Interesting, I had no idea.

Same camera or same brand?  Will a card used in a Canon XSI be seen in a Canon 5d MkII?


----------



## PhotoXopher (Jun 2, 2009)

I've had photos on a card from a Nikon D200 that didn't show up on my D90.


----------



## itznfb (Jun 2, 2009)

N0YZE said:


> I've had photos on a card from a Nikon D200 that didn't show up on my D90.


 
yea, i've noticed that between my D50 and D90


----------



## whit~foto (Jun 2, 2009)

I am using a Canon 40D. The memory card is a Lentox 4GB.  I am shooting is MEDIUM quality and all of my pictures were completely erased from the memory card.
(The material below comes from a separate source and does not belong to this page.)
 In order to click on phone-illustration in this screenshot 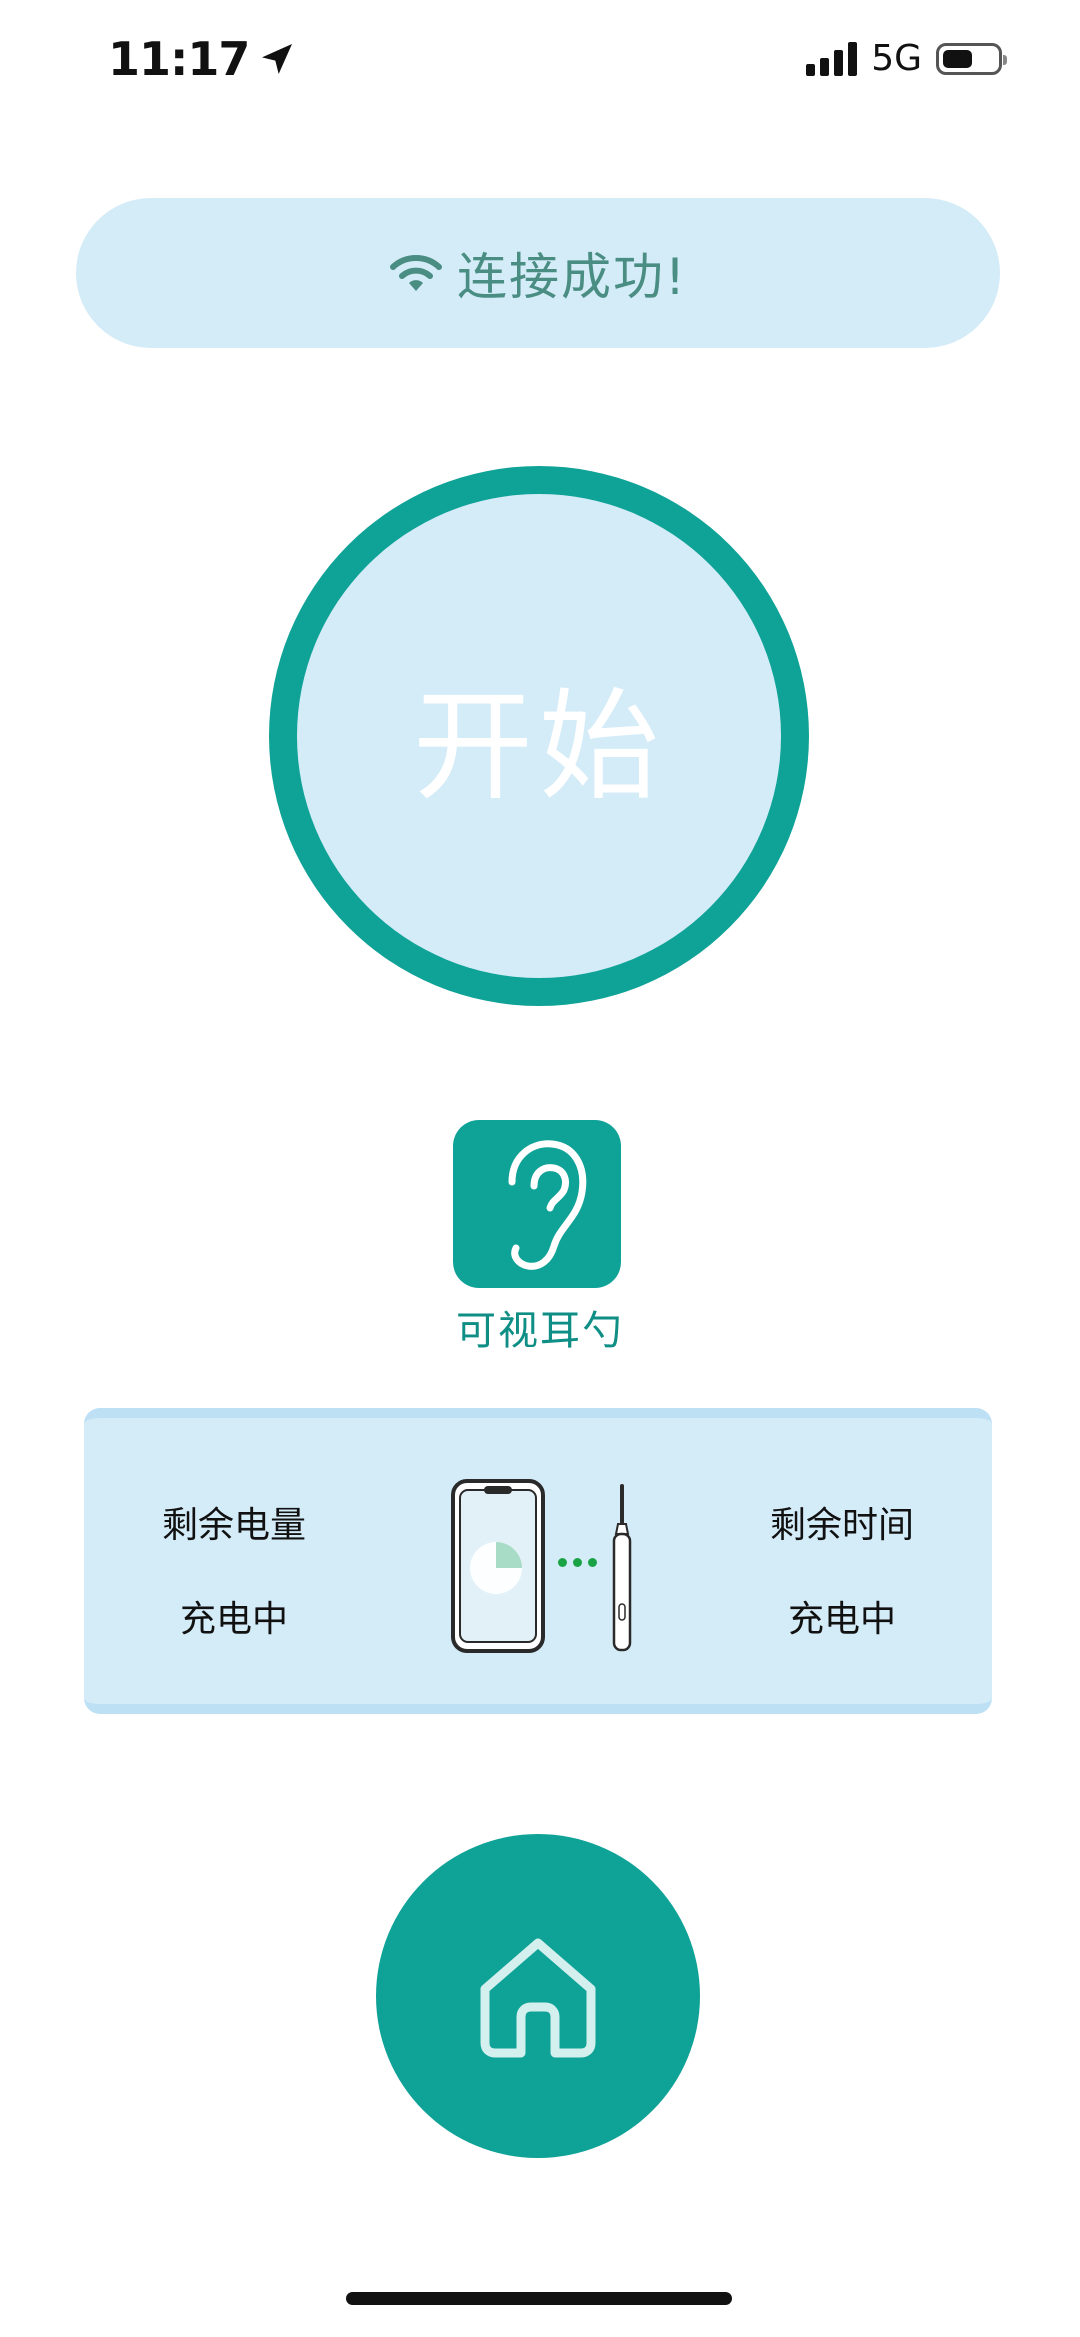, I will do `click(498, 1566)`.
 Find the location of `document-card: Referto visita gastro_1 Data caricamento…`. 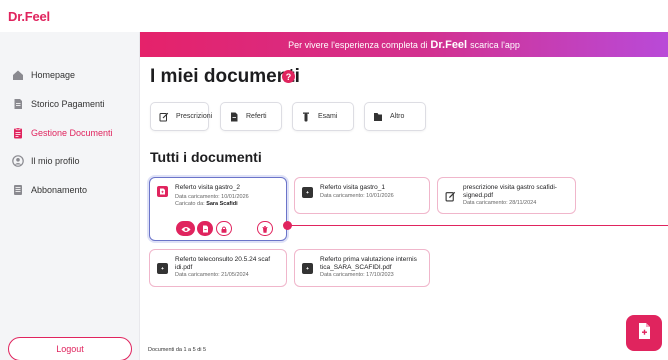

document-card: Referto visita gastro_1 Data caricamento… is located at coordinates (362, 196).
Nothing on it.  I wasn't shooting in JPEG and not RAW.  I'll try reformating the card... but I thought I even did that already.  It's just that my second shooting had the same settings for the most part and was getting 400+ photos on her one 4GB card.

Very strange.


----------



## Jaszek (Jun 2, 2009)

whit~foto said:


> I wasn't shooting in JPEG and not RAW.


Wait, what? I think u mean you were shooting in JPEG lol


----------



## Garbz (Jun 3, 2009)

itznfb said:


> right. when you switch to RAW (on nikon) the only selection that show up in the quality display is RAW. unless you have RAW + JPEG.



In the top LCD yeah, but that is under the assumption that that was checked. Meh no matter, the op uses a Canon. 

This could also explain the amount of photos that fitted on the card. RAW+JPEG (medium) would still only fit a few hundred.


----------



## itznfb (Jun 3, 2009)

Garbz said:


> itznfb said:
> 
> 
> > right. when you switch to RAW (on nikon) the only selection that show up in the quality display is RAW. unless you have RAW + JPEG.
> ...


 
true... i would say the most likely case is the card wasn't formated properly and may have had other data not visible to the card. that would be my guess.


----------